In an interaction with Congress leader Rahul Gandhi today, Giesecke said the exit from lockdown should be step wise. "You take one (restriction) away and wait two-three weeks to see what happens. Do we have more spread of the disease? If yes, take one step back and try another restriction. I think it will take months to really ease out the lockdown. But you must do one restriction at a time and see what happens," he said in response to Gandhi's question.
Professor Giesecke also pointed out that none of the countries had an exit strategy in mind when they announced the lockdown to fight the spread and pace of COVID-19. "I've been asking myself if all the countries in Europe that instituted a lockdown one or two months ago considered the exit strategy at that time. I don't think any single country thought about how to get out of it. Now everyone is asking the same question," he said.
As part of his ongoing engagements with global experts, Gandhi also spoke to Prof. Ashish Jha, Professor of Global Health, T.H.Chan School of Public Health and Director Harvard Global Health institute. Prof Jha said that life will never be the same after lockdown ends. "This is not about going back to what life looked like last year in May or June. The life over the next six to 18 months is going to look very different. It is about planning it all," he said.
Jha not only wanted India to communicate its plans, but think through various aspects. "What will public transportation look like, who will go back to work, what will schools do? A lot of work needs to be done during the lockdown," he said.
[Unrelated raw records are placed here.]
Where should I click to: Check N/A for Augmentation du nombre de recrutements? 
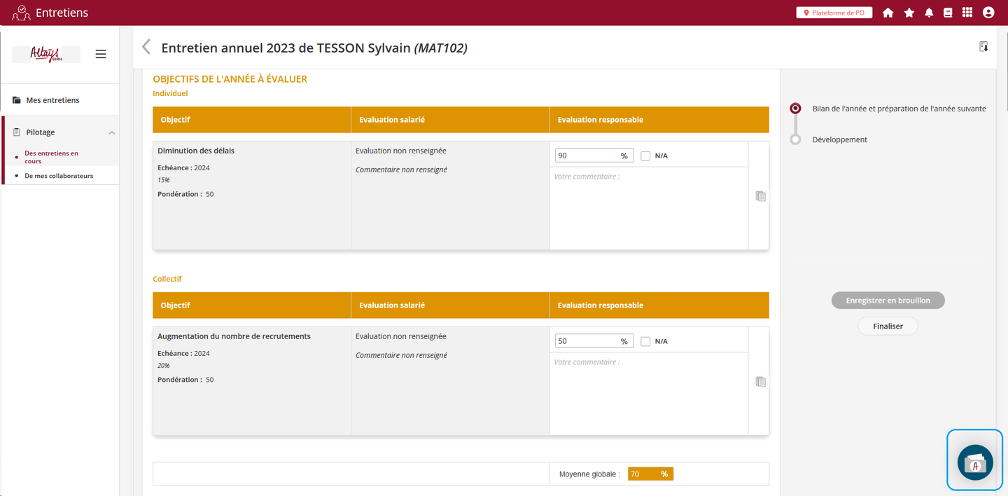(x=645, y=341)
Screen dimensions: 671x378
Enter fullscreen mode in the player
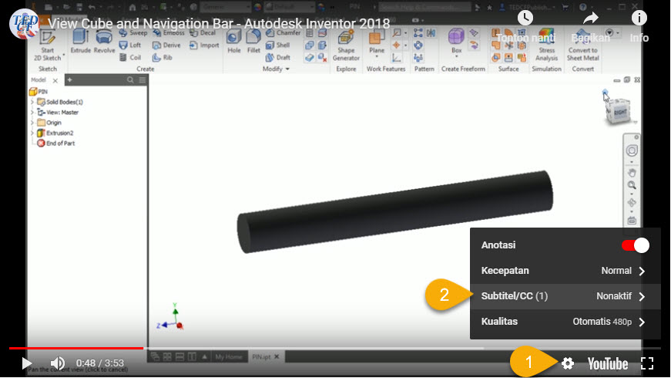click(647, 363)
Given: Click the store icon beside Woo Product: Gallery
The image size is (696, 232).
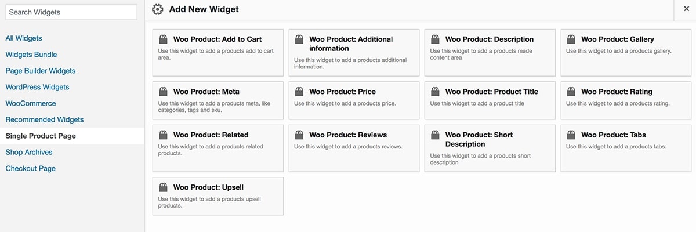Looking at the screenshot, I should [571, 39].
Gandhi, meanwhile, said he has not been supportive of the complete lockdown. He believes more autonomy should have been given to states to handle the situation. "I don't think there will be one response to this disease. Every state will have its own response to its disease. You can already see that some states are doing better than other states because of their nature, design and political system. I get the sense that the more decentralised states, which have more power closer to the people, will do better," he said.